Benson nodded. "Among others. Saraquez's father and grandfather were both big in commodity financing, especially to do with oil. There are links from them as well as from the Van Geelinks to the prime movers behind the destabilization of the Middle East in the late twentieth century. The main reason for that was to maximize short-term oil profits before the world went nuclear, which also accounts for the orchest
rated sabotage of public opinion against nuclear power at around the same time. A side effect that worked in the Saraquezes' interests was that it boosted the demand for Central American oil." Benson shrugged and tossed out his hands. "There's more, but you can see the gist of it. The same kind of thing shows up with a few more who were on that delegation. It's one happy family, in a lot of cases literally."
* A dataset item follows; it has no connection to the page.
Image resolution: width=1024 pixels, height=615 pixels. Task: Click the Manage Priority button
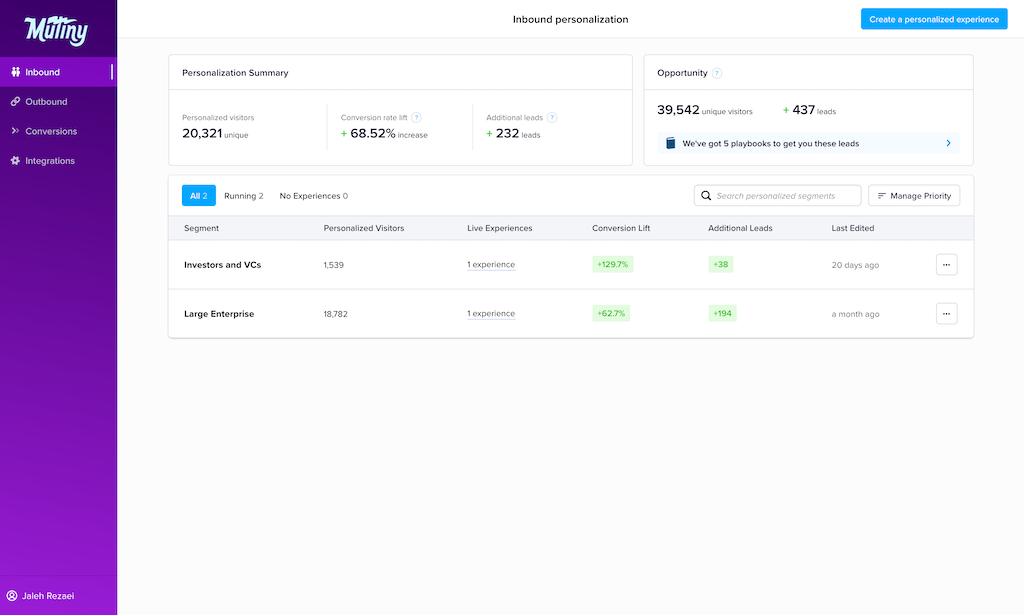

Caldwell studied the charts with a new interest once Benson had finished. After a while he sat back and asked, "So what does it tell us? What's the connection with what went on at Farside? Figured that out yet?"
"I just collect facts," Benson replied. "I leave the rest to you people."
Packard moved to the center of the room. "There is another interesting side to the pattern," he said. "The whole network represents a common ideology—feudalism." The others looked at him curiously. He explained, "Cliff's already mentioned their involvement in the antinuclear hysteria of thirty or forty years ago, but there's more to it than that." He waved a hand at the charts that Benson had been using. "Take the banking consortium that gave Sverenssen his start as an example. Throughout the last quarter of the 1900s they provide a lot of behind-the-scenes backing for moves to fob the Third World off with `appropriate technologies,' for various antiprogress, antiscience lobbies, and that kind of thing. In South Africa we had another branch of the same net pushing racism and preventing progressive government, industrialization, and comprehensive education for blacks. And across the ocean we had a series of right-wing fascist regimes protecting minority interests by military takeovers and at the same time obstructing general advancement. You see, it all adds up to the same basic ideology—preserving the feudal privileges and interests of the power structure of the time. What it says, I guess, is that nothing's changed all that much."